I haven't had IE visible on my desktop in years, but now there it is in all it's glory. I hope the FF developers that came up with this garbage feature are proud of themselves.

I hate, hate hate that new feature.

Can you explain to me exactly what has your panties in a twist? Like what action I need to take to duplicate the behaviour this non-issue fix, as you call it?

can you explain to me exactly what you mean by this? I think I've already stated quite clearly what this so-called "security fix" affects, the file input box, ie. any <input type=file> HTML control.

if you want an example, then just go to http://xs.to and click the input box before the "Choose..." button.

Well, did you read my post (right before yours)?? You just TRY selecting 10-20 files and see how long it takes in FF as opposed to IE or the old FF, where you can copy and paste, or [heaven forbid!] actually TYPE a path/filename.

In the new FF, at least 5-10 seconds each. 20 files with dir browsing is well over 3 mins, just to select the files.

In old FF or IE, it takes as long as you need to go to the next tab, click the box, and hit CRTL-V. Less than 2 secs, all 20 files ready for upload in less than a minute. Less than ONE THIRD the time.

And, yes, 3 mins is a big deal. It means just one of my tasks takes 3x longer than necessary. 3 mins or 3 hours, it adds up.

You know you can type paths in the file upload dialog box, right? What's the difference? You click in the upload field in Fx3 (like you would anyway to make the cursor go there). and you paste the path in the File Name line.

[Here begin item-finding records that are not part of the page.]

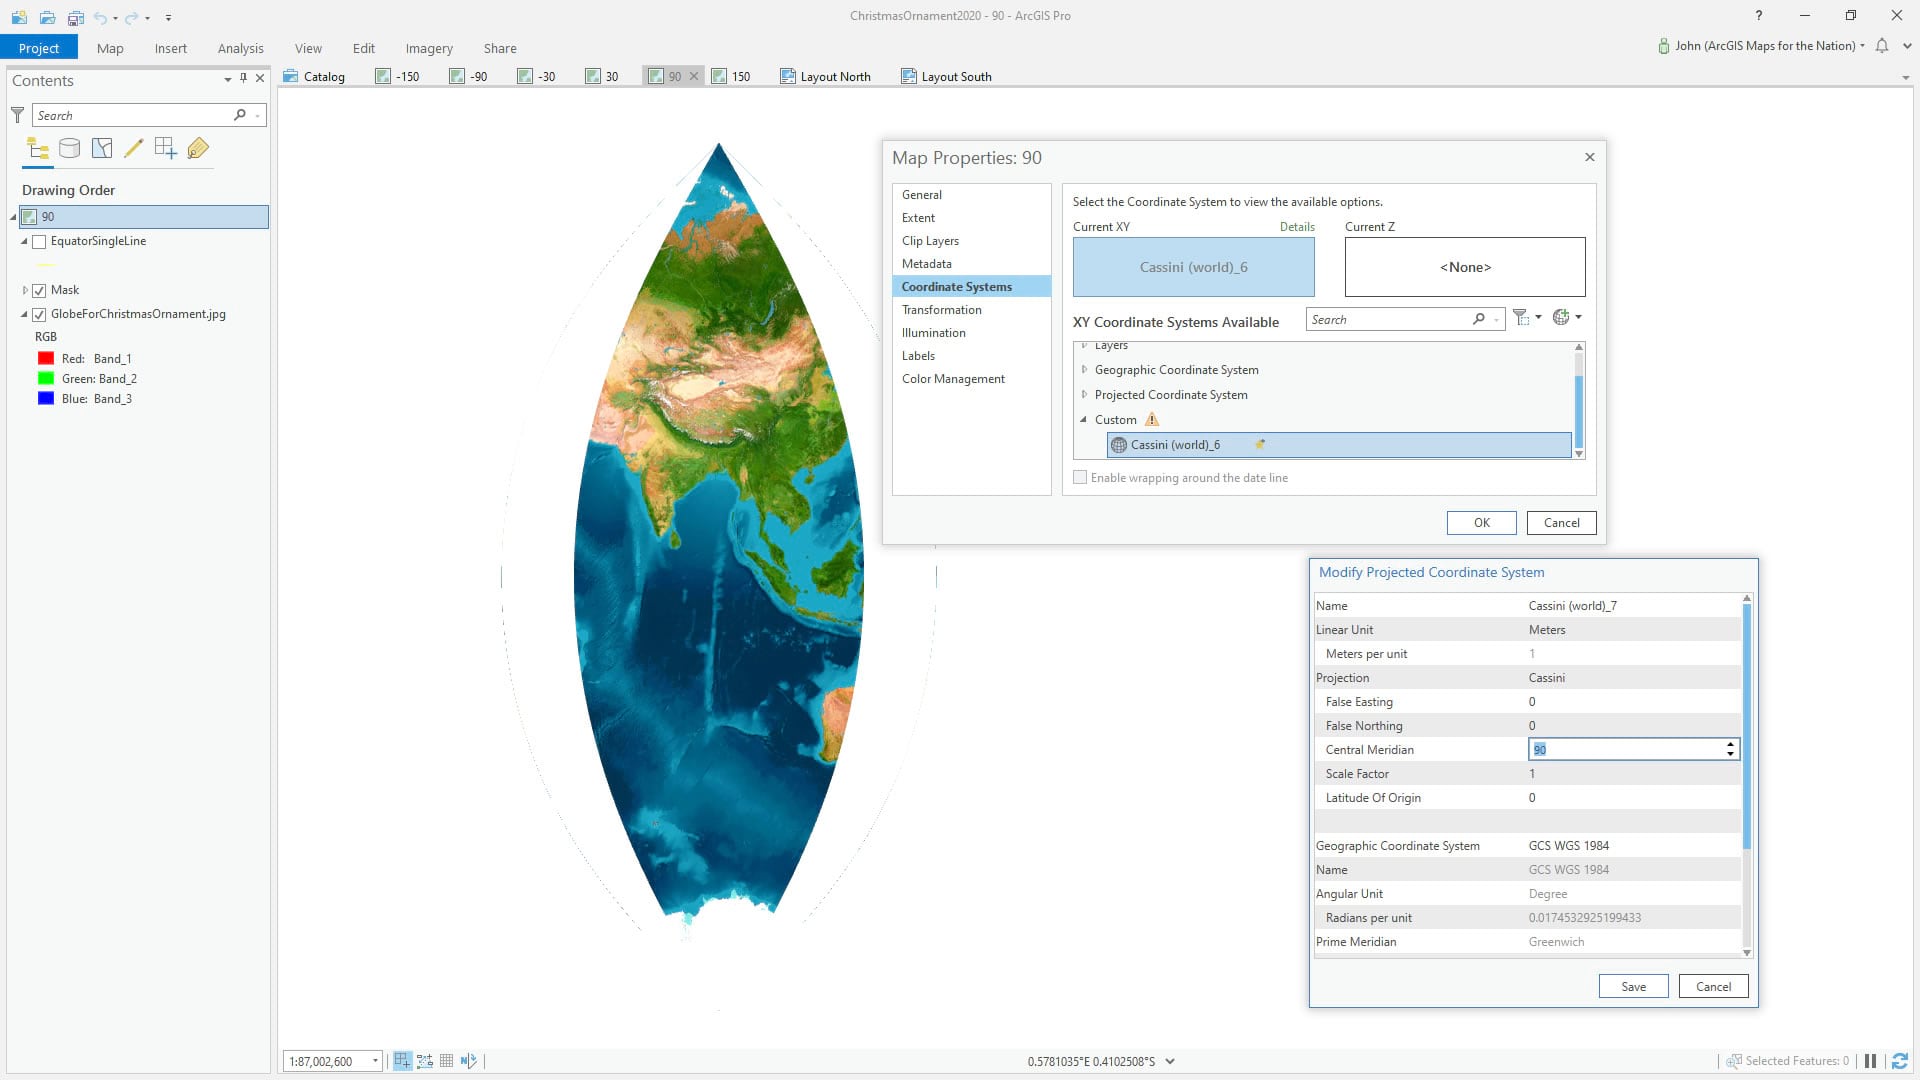Viewport: 1920px width, 1080px height.
Task: Open notifications bell icon
Action: coord(1882,46)
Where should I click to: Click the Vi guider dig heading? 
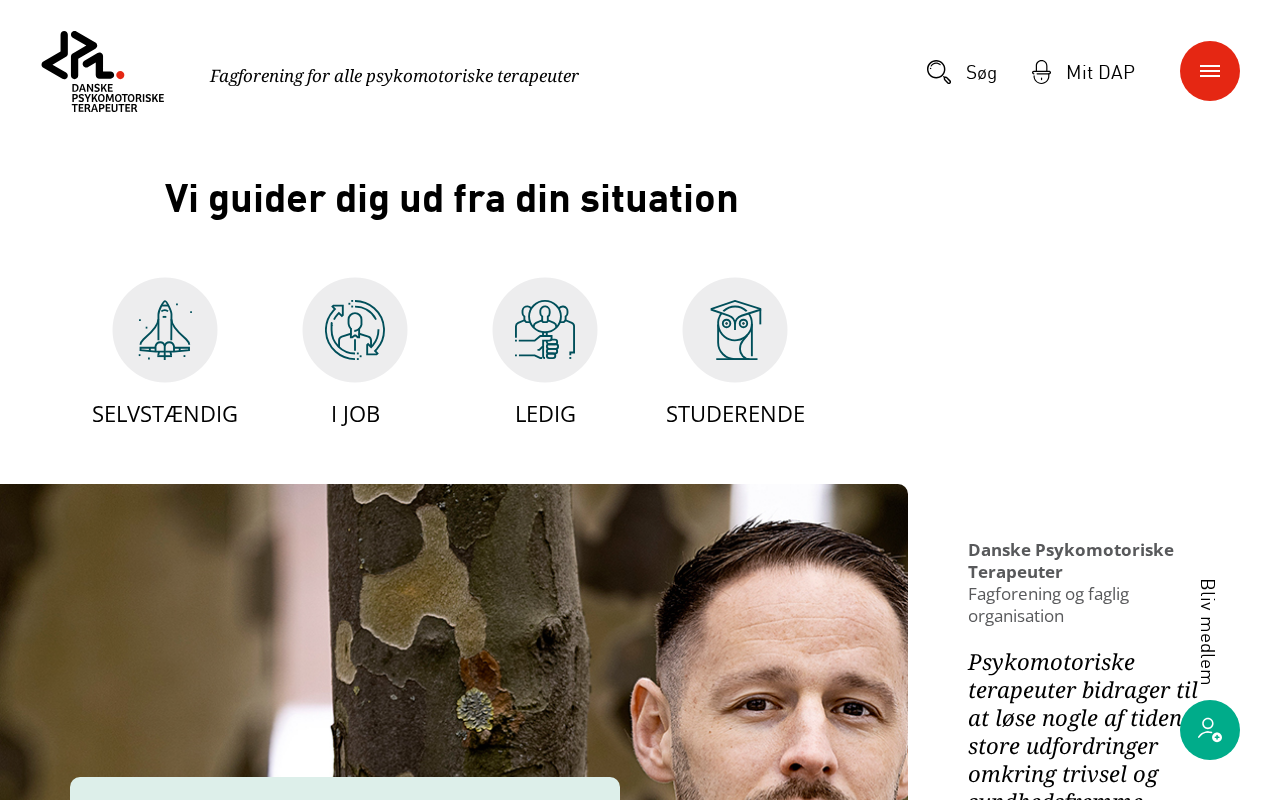coord(451,199)
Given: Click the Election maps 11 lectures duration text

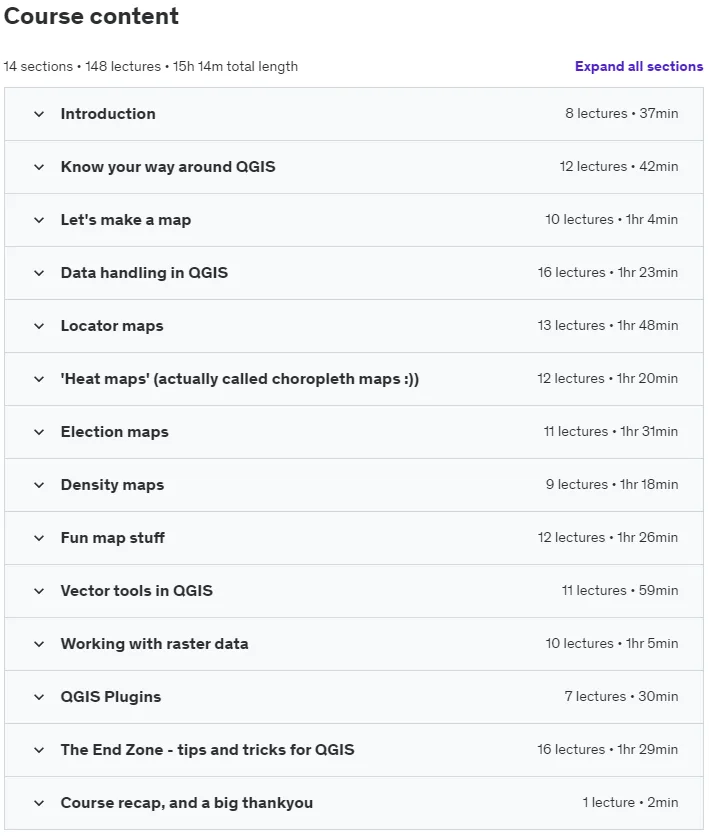Looking at the screenshot, I should point(611,431).
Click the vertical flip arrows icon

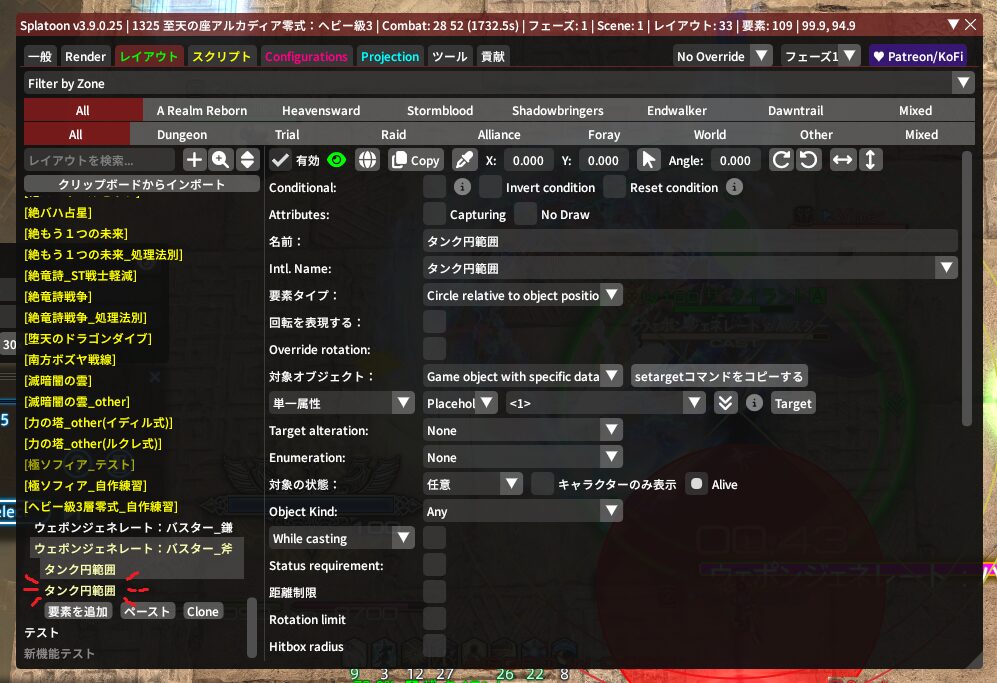click(x=870, y=160)
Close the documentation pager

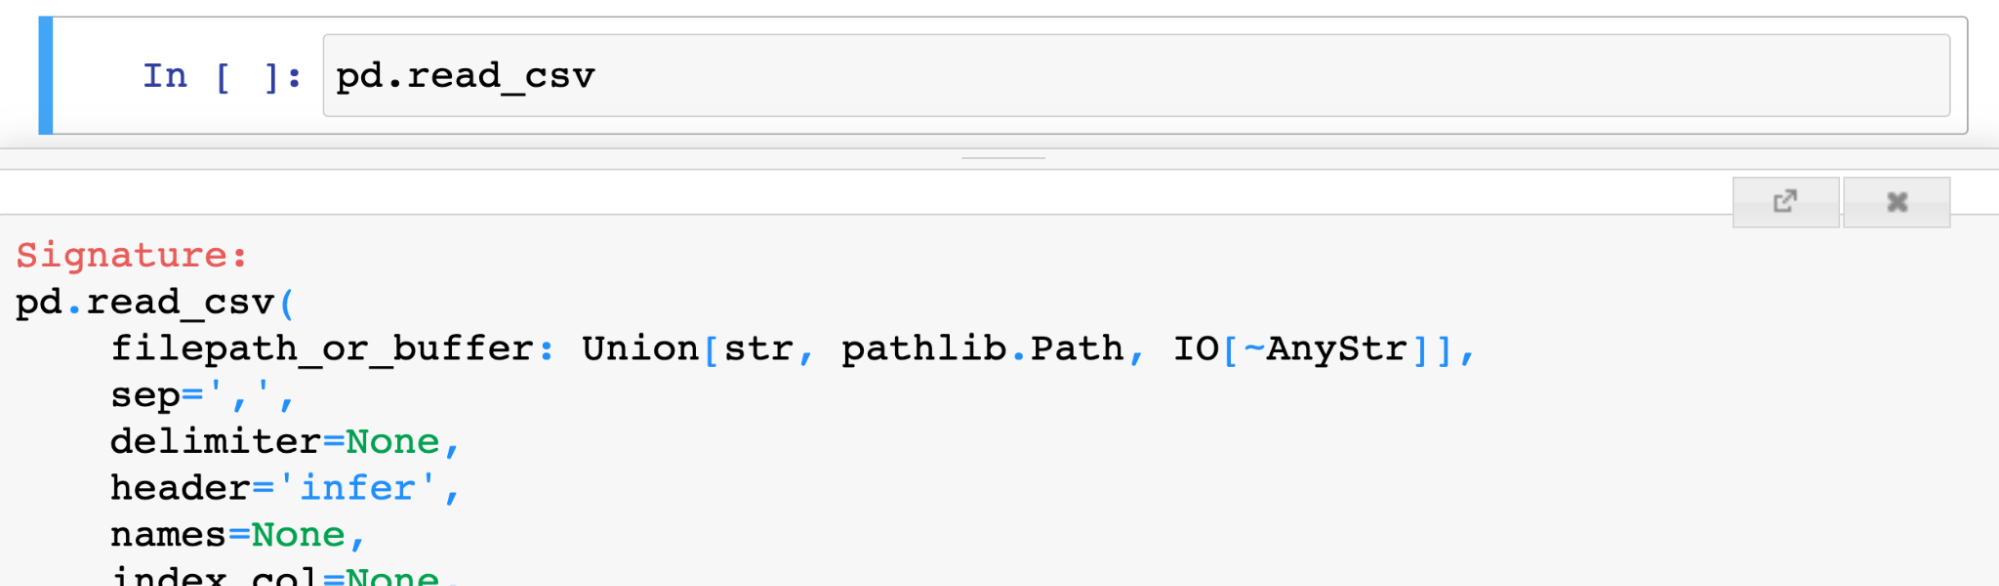(x=1896, y=202)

The time you waste opening multiple tabs and hitting Upload multiple times is a saver to you?

It does the same as if you hit the browse button. What is the big deal?

It's easier to manually edit the path than it is to navigate the Open file Dialog, sometimes.

+1

As a developer, working for a HCI consultancy firm, I TOTALLY agree with you. It is a completly pointless security measure and moreover, it greatly affects usability.

Mozilla, hire some actual HCI consultants!

I think the point Gary7 was trying to make is that you can paste the file path into the open file dialog instead of navigating through it..

Joel is the name you're looking for. He posted that first (sorry Gary7).

Another problem with this "feature": because you can not edit in the text box, it is IMPOSSIBLE to remove a file once it's in there. I selected a file and then made a lot of edits on the page. Then I decided that I didn't want to replace the file on the server, but there was NO WAY to remove the contents of that box. I had to cancel the entire transaction.

THIS can not be fixed by pasting into the File Open dialog box.